The Taylor River is a prime fishery located halfway between Gunnison and Crested Butte and is a main stem of the Gunnison River. The secret behind the Taylor’s success is the reservoir upstream that controls the flow all year long and makes the gradient of the river downstream consistent. Large boulders and bedrock riffles litter the run and provide perfect spots for trout to congregate. These same features also help aquatic insects flourish. Huge hatches of Caddis, BWO and PMD can cover you in the evenings.

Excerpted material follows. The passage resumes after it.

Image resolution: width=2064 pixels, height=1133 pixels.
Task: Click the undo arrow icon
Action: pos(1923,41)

In the winter the Taylor River is the only place to fly fish in the valley. Downstream below the dam for a 1/3rd mile stays ice free due to the temperature of the water. This is the Catch and Release section of the Taylor, often referred to as the C&R. The primary fly to use here most of the year is the Mysis Shrimp in a variety of ties. The big fish here will rise to a well-presented single dry fly if a hatch is happening and your tippet is tiny. If these techniques aren’t producing for you try some small midges and emergers. The last resort is always to try something outside the box. Maybe that fly you’ve been carrying unused for 10 years is the one that pays off.
The rest of the Taylor fishes normally for a western river. Most people use 4X-5X leaders and tippets. Fish the hatch as it comes off and then be ready to switch back to a dry-dropper as necessary. Hare’s Ears, Zebra Midges and Psycho Princes are just a few of the large selection of nymph patterns that will catch fish on the Taylor. These are often hung off the back of large foam flies like Pool Toys and Chubby Chernobyls.

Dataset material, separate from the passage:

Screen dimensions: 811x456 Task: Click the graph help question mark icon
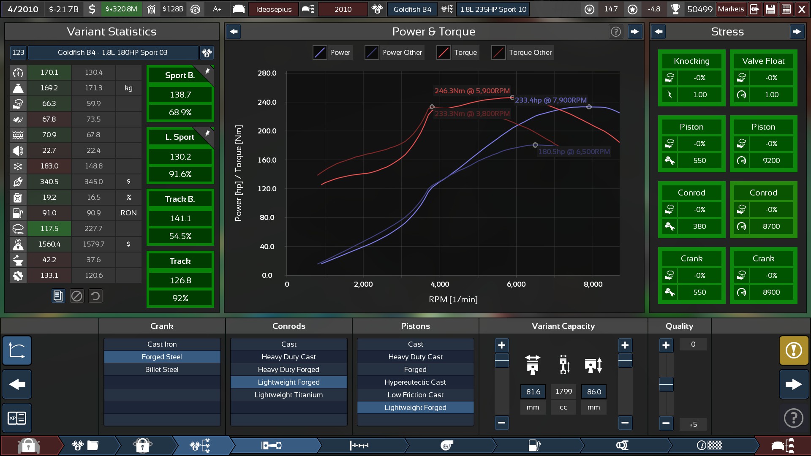616,32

Our Valley’s moving water is not pastoral and much of it is fast-flowing. Being in decent physical shape helps us get through days of fighting currents and fish. Metal cleats are popular here because of their grip for the rocky river bottoms.
Most of our guides offer dory or raft float fishing on the Gunnison River. Half the Gunnison is private land and floating is the only way to access some superb water that is otherwise unavailable to wading anglers. Talk about an epic Colorado trout fishing vacation experience.
Nets are useful. Fighting a fish and trying to maneuver to shore can often pose a difficult task. Many big fish have been lost because there wasn’t a net to catch them.
Wear sunscreen and keep some bug spray handy. Mosquitos and biting flies are usually not much of a problem, except when they are.
A wading staff is a helpful tool for an unsteady angler.
The Gunnison Valley is home to the Blue Mesa Reservoir, Colorado’s largest lake. We also have a few other smaller lakes, including high alpine lakes, that offer very good lake fishing.
Surface temperatures in lakes and reservoirs can vary as much as 10-15 degrees in a single day, unlike rivers that constantly flow cold water. All the fish species in the valley are considered cold water species and do not respond well to warming water. Fish will often be more active during times when the sun isn’t directly warming the water.
Taylor Reservoir is home to some truly large northern pike. Try casting the shallow weedy areas in June through October for a chance at a 20+lb toothy trophy. Blue Mesa Reservoir has seen an explosion of perch. These fish, though small, are very tasty and easy to catch. In late summer months and into the fall when other fishing may be tough, take the kids perch fishing. Fish in coves with structure like weeds or trees and use small jigs tipped with small pieces of earth worm. Fish in 10’-20’ and keep moving until you find a school, then enjoy non-stop action.
Trophy fish are a true prize for all anglers in the Gunnison Valley and are typically very old (it’s not uncommon for large trout to be over 20 years old!). Modern day replicas can be made that last longer and look more realistic than skin mounts. The use of Catch – Photo –Release (CPR) will help preserve our valley’s fisheries and give all anglers the opportunity to catch trophy sized fish on their Colorado trout fishing vacation too.
As you plan your Gunnison Valley, Colorado trout fishing vacation, you may want to book a professional angler who can guide you to the holes, tie the flies, and untangle the line. Some of our local guides even provide you with lunch and private land access.